[Start of Attachment]

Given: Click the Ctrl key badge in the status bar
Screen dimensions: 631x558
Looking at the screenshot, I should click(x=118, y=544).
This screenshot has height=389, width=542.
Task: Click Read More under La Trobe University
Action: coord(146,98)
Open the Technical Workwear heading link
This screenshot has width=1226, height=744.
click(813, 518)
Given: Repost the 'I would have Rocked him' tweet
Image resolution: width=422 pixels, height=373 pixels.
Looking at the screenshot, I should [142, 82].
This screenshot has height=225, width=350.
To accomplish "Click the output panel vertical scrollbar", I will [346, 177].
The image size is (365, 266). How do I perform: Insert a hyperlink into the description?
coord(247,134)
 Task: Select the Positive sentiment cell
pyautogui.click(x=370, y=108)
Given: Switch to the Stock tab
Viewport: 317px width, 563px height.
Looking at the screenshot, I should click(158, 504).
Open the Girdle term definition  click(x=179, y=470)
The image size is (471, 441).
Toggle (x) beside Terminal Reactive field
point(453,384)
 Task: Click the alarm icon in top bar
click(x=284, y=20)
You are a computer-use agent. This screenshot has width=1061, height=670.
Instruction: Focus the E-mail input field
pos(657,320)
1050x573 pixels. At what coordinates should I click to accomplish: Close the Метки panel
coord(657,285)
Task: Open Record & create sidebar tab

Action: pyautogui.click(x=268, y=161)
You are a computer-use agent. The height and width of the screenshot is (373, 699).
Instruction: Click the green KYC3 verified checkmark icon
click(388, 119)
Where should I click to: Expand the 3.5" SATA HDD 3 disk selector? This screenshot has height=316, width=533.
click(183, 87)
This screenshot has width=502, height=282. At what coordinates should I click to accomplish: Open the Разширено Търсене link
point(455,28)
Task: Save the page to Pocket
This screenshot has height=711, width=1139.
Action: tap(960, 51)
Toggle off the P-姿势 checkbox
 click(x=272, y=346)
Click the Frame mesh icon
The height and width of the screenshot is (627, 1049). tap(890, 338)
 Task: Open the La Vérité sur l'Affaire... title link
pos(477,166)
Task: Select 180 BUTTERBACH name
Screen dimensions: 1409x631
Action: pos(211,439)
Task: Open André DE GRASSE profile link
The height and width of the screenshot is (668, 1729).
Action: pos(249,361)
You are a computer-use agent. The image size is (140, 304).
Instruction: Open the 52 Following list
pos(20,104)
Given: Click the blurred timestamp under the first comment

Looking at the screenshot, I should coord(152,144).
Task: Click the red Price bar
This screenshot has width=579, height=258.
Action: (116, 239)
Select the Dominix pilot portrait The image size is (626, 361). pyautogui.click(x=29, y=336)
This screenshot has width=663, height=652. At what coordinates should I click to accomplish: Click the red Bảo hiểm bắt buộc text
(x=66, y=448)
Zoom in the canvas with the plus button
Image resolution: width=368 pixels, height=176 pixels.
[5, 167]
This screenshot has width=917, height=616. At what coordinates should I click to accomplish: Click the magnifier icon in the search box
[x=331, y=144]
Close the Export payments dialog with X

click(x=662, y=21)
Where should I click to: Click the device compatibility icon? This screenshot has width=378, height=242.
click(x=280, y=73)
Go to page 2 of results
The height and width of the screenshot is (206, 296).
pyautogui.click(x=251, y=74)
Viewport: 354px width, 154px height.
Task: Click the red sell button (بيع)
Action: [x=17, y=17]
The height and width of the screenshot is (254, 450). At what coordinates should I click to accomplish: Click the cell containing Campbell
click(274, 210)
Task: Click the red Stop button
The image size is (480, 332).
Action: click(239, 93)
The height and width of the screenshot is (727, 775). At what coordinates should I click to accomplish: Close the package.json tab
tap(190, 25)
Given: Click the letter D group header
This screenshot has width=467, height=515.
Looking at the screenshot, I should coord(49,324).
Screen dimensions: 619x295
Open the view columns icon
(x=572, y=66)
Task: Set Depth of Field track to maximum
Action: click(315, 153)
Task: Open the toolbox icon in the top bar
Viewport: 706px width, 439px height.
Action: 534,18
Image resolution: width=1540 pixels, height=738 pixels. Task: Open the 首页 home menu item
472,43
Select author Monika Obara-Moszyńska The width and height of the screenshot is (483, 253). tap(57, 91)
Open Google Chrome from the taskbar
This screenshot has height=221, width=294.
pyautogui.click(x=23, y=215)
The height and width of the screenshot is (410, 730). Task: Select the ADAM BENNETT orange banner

[End of Attachment]

__TASK TO COMPLETE__: Return, from the data, each line that has the word "agent" in it.

__ANSWER SECTION__:
You are a computer-use agent. This screenshot has width=1061, height=670.
You are a computer-use agent. The height and width of the screenshot is (373, 699).
You are a computer-use agent. The image size is (140, 304).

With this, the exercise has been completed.